_TRABALHO PEDIDO_. Copie sem alterações o trecho dos registros abaixo que vai da linha que contém "You are a GUI" até a linha que contém "Looking at the", com as duas incluídas. Deixe as imagens fora da resposta.

(Registros de localização de palavras e elementos)
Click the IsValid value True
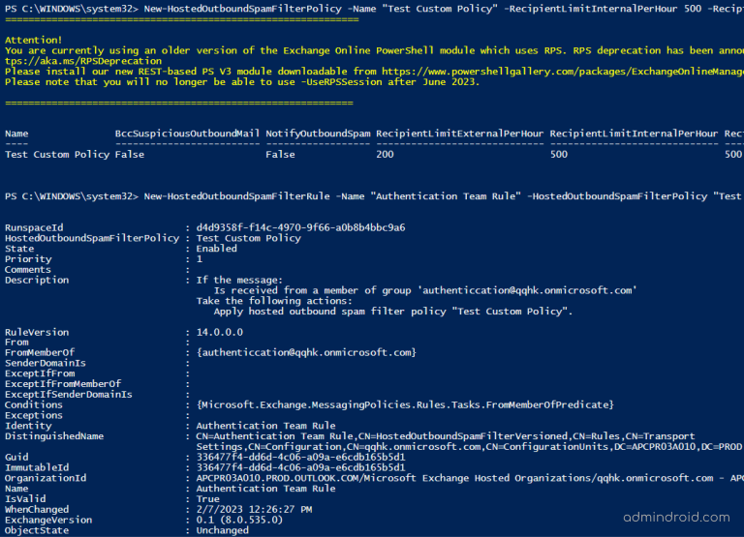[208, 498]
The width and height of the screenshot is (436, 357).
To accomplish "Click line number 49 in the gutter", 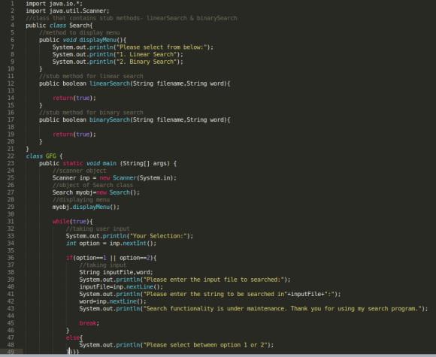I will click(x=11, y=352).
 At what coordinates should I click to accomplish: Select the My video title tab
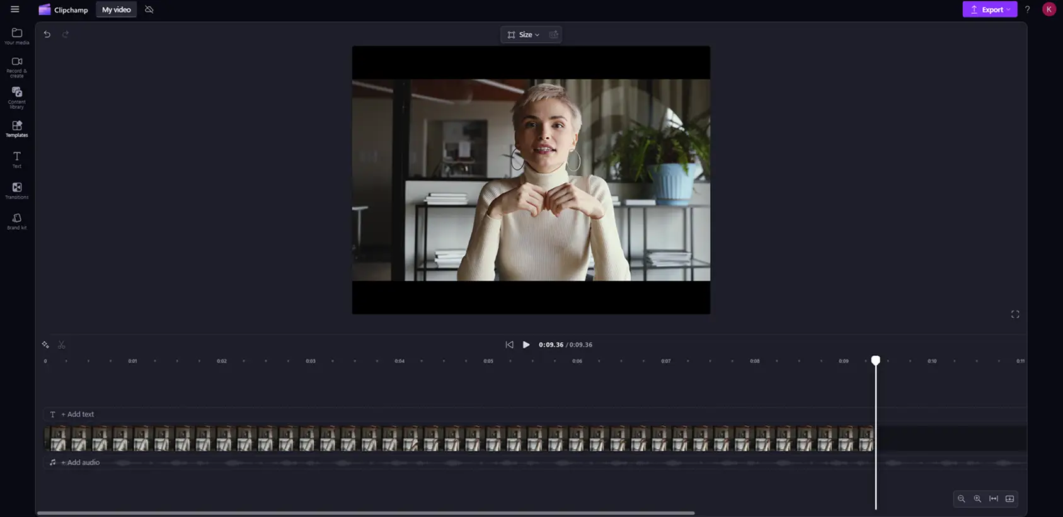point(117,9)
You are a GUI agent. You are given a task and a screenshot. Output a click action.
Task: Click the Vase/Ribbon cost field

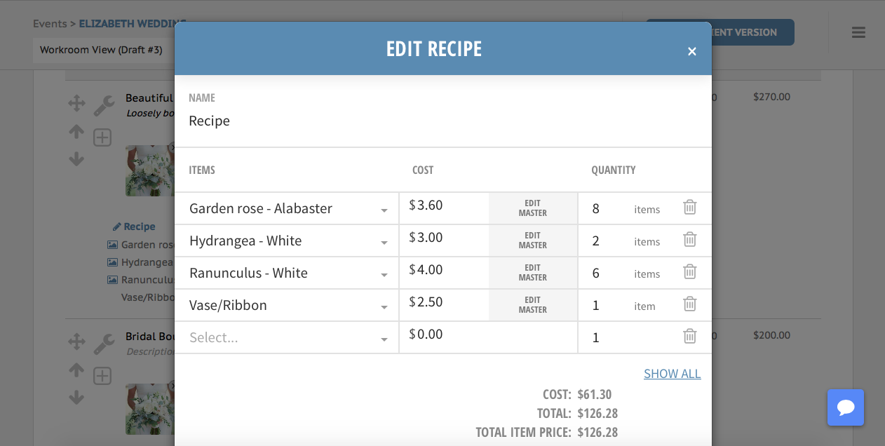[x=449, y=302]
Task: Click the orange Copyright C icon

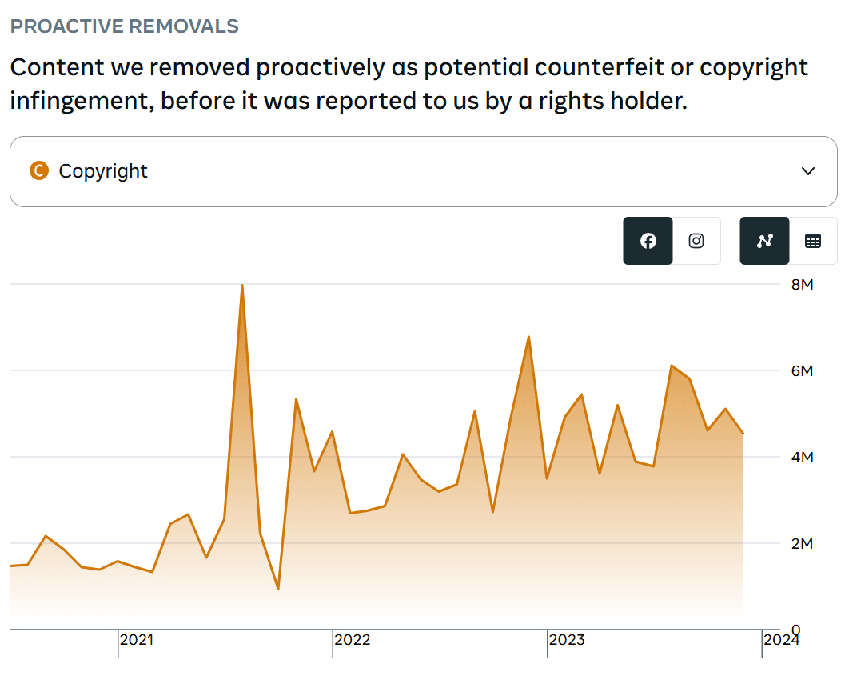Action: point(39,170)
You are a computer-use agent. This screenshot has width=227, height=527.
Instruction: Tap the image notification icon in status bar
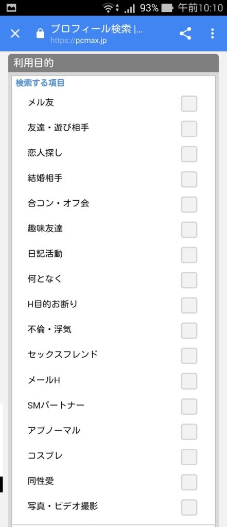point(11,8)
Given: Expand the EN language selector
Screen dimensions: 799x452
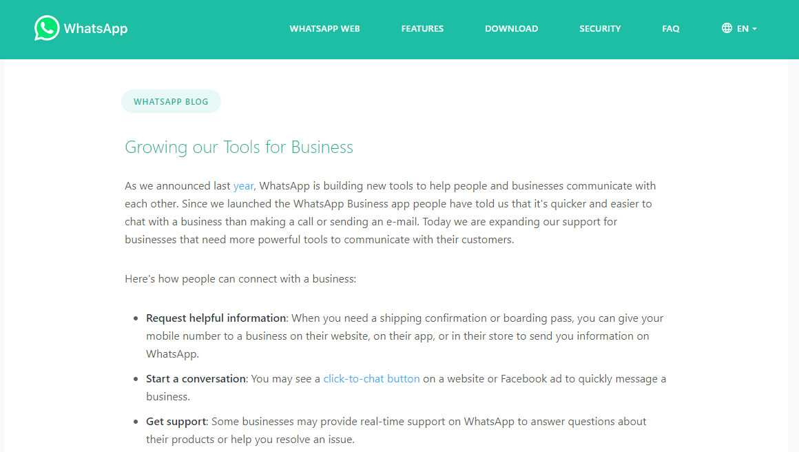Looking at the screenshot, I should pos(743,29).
...
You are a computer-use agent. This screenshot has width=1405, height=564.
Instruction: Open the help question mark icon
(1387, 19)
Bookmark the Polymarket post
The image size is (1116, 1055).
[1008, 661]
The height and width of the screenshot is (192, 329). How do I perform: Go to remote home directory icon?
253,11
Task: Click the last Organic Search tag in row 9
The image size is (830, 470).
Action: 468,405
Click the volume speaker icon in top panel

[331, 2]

_RESPOSTA COMPLETA_.
You are a GUI agent. You are given a task and a screenshot. Output a click action.
Task: Click the Vase/Ribbon cost field

[x=449, y=302]
Task: Click the orange Copyright C icon

Action: point(39,170)
You are a computer-use agent. This screenshot has width=227, height=527.
Instruction: Tap the image notification icon in status bar
point(11,8)
Given: Expand the EN language selector
Screen dimensions: 799x452
Looking at the screenshot, I should pos(743,29).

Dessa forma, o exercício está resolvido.